--- Page ---
Here is a transcript generated by of The Content Mix podcast interview with Alwi Mohamed Suleiman, content marketing master, on how to gain customers for life:

Carlota Pico 0:13
Hi, everyone, and welcome back to The Content Mix. I’m Carlota Pico, your host for today’s show, and I’m excited to introduce Alwi Mohamed who is head of content at Content Market King, and also has over a decade of experience in marketing. Welcome, Alwi, and thank you so much for joining us today on The Content Mix.

Alwi Mohamed 0:34
Thank you so much for having me. It’s a pleasure to be here.

Carlota Pico 0:37
Well, the pleasure is mine. Alwi, thank you so much for joining us. Could you tell me a little bit about your journey? How did you get to where you are today?

Alwi Mohamed 0:45
Well, believe it or not, I used to be a bookkeeper. And well when I was traveling to the Netherlands, I decided to stay and study here a while back ago. And I started, I studied International Business Management. And once I finished a study working as a marketer, and in one of the companies in my early days in my in my career, I worked for a company and we were being refreshed by the competition. Because we had a really low budget. And about that time, there was not a lot of talk about online marketing. So I was investigating avenues to help level the playing field. And I stumbled across online marketing. So then I studied about it, I taught myself PPC, SEO, and helped the company create their first website. And once that was done, we started doing online marketing. And it exploded. I mean, we went from having a few people locally to people coming from all over. The benefit of that is Belgium, Netherlands, Luxembourg, even Germany coming to buy at our showroom. So a little bit of a background, it was a furniture export company, which export from Italy and Turkey. And it had the showroom in in Rotterdam. So by the time by the time I left there, we had competitors trying to copy us in the way we created ads and the way we created organic traffic. So we went from being such a small company that nobody knows about, to one that was having international customers and had a lot of, let’s just say, a lot of attention from really big competitors. Like [inaudbile], for example. If you’re in the furniture, industry, you know who they are. And that’s what led me to online marketing game. After a while, I realized I had a talent–I’m a creative person. And my strongest attribute is creating content. Because it was that creation of content that actually got a lot of people attracted to the to the brands I worked with. And so I decided to create Content Market King and focus more on content. And luckily, I have a strong backbone in SEO and PPC and in digital marketing in general. And behind that the whole marketing concepts.

Carlota Pico 3:36
What an exciting journey, Alwi. So tell me what type of content did you create that attracted such a large audience to that brand that furniture brands?

Alwi Mohamed 3:45
Useful content, useful content, I would say we were doing things that others weren’t doing. So we were publishing videos, blogs, about about the type of mattresses for example, if you’re overweight, if you have sensitive skin, if you have trouble sleeping, you know, we gave people tips. So that was attracting a lot of a lot of customers. And from the PPC side of things, we created a lot of content that was basically very, very specific to a very specific group of people. So again, if it’s people who are having problems with their backs, and they’re looking for a certain type of mattress, we created, we zoomed into that so we were really focused and we went in, you know, we went in for the kill basically.

--- Recorded data ---

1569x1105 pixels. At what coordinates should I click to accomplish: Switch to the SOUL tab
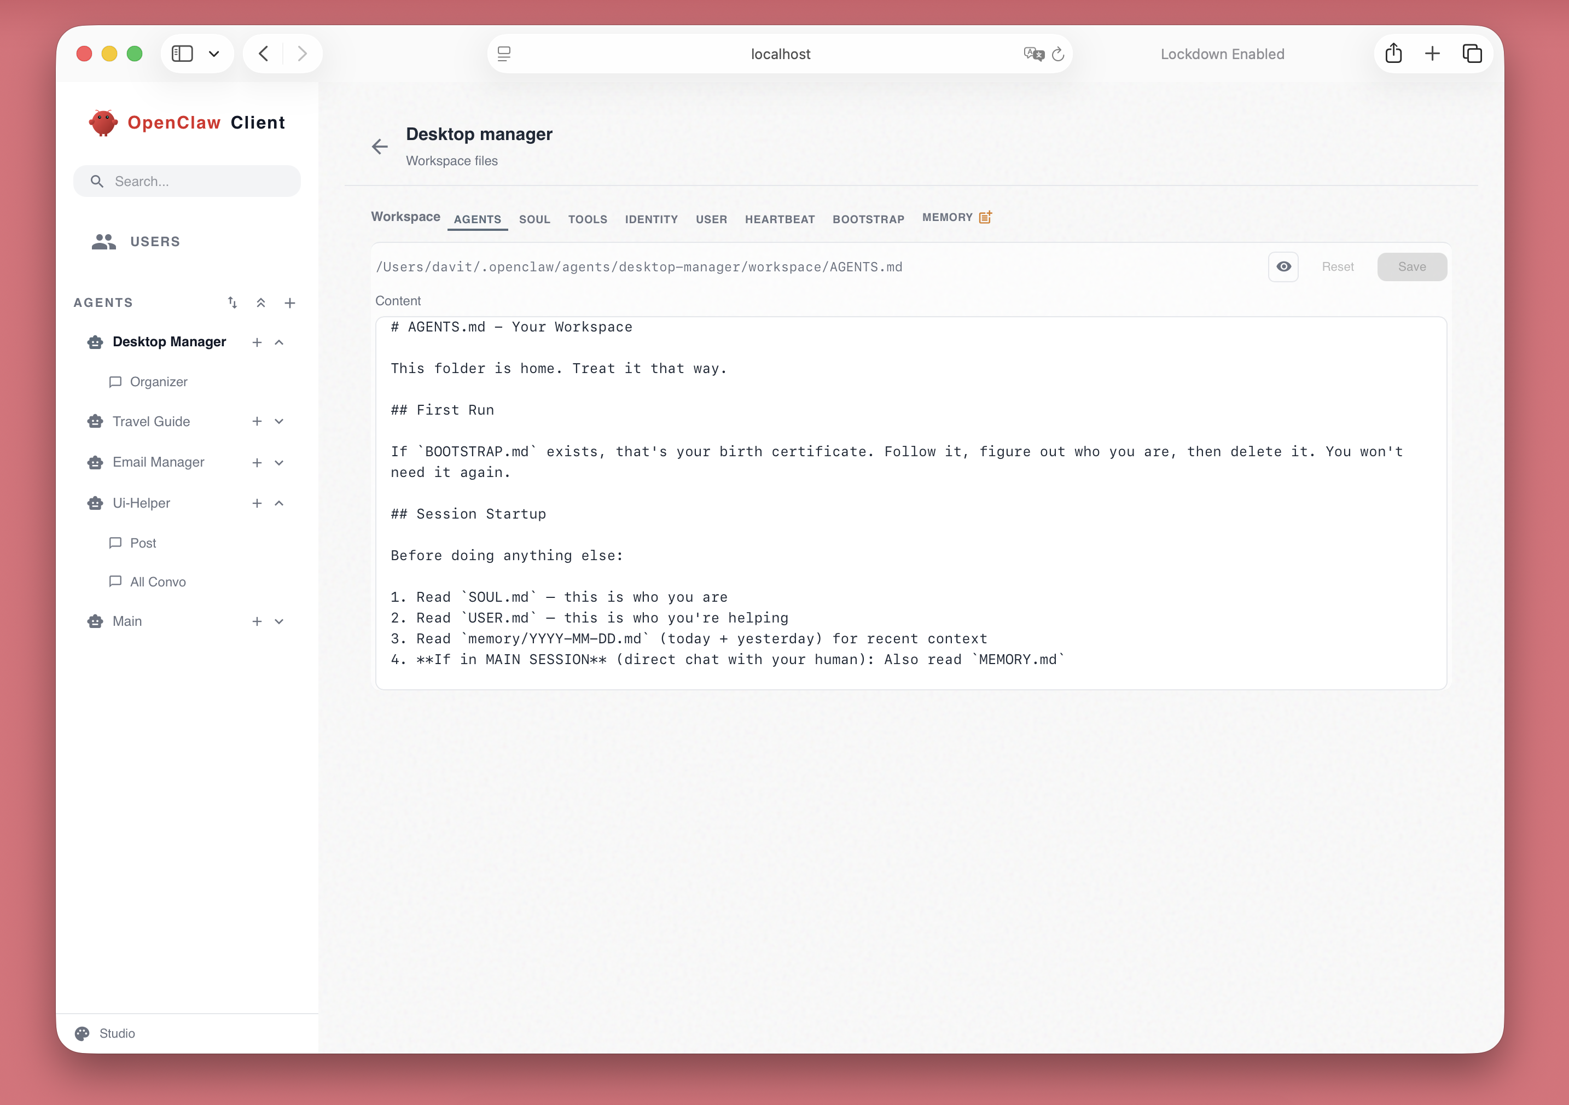pos(535,219)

--- What you have to do ---
Answer from the interview transcript:
1. What job did Alwi Mohamed hold before studying in the Netherlands?
2. What subject did he study there?
3. In which city did the furniture company have its showroom?

--- Reply ---
1. Bookkeeper
2. International Business Management
3. Rotterdam